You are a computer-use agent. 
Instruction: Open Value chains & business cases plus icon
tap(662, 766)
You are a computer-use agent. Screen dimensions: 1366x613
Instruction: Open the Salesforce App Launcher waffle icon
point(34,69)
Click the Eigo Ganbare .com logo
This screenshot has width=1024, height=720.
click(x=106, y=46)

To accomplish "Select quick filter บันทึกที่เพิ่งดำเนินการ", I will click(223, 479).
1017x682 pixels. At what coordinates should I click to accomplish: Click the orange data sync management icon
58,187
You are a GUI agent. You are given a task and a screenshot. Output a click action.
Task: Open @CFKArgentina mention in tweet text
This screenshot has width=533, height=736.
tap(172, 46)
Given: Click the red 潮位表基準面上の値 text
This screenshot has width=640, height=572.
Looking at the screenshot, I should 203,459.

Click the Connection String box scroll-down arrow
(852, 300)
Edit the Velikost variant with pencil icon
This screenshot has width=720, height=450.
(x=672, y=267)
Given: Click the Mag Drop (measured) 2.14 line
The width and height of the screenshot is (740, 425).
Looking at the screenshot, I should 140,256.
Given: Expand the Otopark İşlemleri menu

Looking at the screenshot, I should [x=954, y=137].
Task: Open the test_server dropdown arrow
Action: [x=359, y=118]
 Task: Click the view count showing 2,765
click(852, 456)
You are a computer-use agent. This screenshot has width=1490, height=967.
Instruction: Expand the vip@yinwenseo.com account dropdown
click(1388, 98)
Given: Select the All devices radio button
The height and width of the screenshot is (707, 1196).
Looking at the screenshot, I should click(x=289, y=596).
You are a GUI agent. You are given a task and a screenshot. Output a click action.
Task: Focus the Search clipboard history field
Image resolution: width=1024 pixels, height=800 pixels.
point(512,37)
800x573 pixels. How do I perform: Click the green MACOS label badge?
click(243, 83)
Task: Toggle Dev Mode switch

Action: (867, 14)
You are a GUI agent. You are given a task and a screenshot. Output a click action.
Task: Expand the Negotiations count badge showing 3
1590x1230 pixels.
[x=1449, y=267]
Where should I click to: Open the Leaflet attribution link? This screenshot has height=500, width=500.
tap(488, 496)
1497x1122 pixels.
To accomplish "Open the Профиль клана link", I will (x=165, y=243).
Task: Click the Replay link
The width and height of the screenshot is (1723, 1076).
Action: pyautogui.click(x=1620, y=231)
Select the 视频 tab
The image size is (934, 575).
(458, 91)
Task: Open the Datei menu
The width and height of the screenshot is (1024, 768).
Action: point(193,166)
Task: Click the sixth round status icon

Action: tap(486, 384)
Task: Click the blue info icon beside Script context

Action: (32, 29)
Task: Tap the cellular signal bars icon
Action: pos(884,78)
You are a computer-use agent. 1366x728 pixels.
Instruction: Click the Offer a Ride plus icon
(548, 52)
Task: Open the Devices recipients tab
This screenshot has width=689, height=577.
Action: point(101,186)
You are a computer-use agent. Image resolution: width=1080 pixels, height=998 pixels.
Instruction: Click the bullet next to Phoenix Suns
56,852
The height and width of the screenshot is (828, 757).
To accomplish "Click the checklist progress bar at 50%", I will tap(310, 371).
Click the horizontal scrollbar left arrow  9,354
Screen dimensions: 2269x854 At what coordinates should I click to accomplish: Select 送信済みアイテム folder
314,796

# # #

TASK OBJECTIVE
Reprint exactly the lines above that start at the one with "The width and height of the screenshot is (1723, 1076)." and end at the one with "Click the horizontal", keeping both and adding none.

RESPONSE
The width and height of the screenshot is (1723, 1076).
Action: pyautogui.click(x=1620, y=231)
Select the 视频 tab
The image size is (934, 575).
(458, 91)
Task: Open the Datei menu
The width and height of the screenshot is (1024, 768).
Action: point(193,166)
Task: Click the sixth round status icon

Action: tap(486, 384)
Task: Click the blue info icon beside Script context

Action: (32, 29)
Task: Tap the cellular signal bars icon
Action: pos(884,78)
You are a computer-use agent. 1366x728 pixels.
Instruction: Click the Offer a Ride plus icon
(548, 52)
Task: Open the Devices recipients tab
This screenshot has width=689, height=577.
Action: point(101,186)
You are a computer-use agent. Image resolution: width=1080 pixels, height=998 pixels.
Instruction: Click the bullet next to Phoenix Suns
56,852
The height and width of the screenshot is (828, 757).
To accomplish "Click the checklist progress bar at 50%", I will tap(310, 371).
Click the horizontal scrollbar left arrow  9,354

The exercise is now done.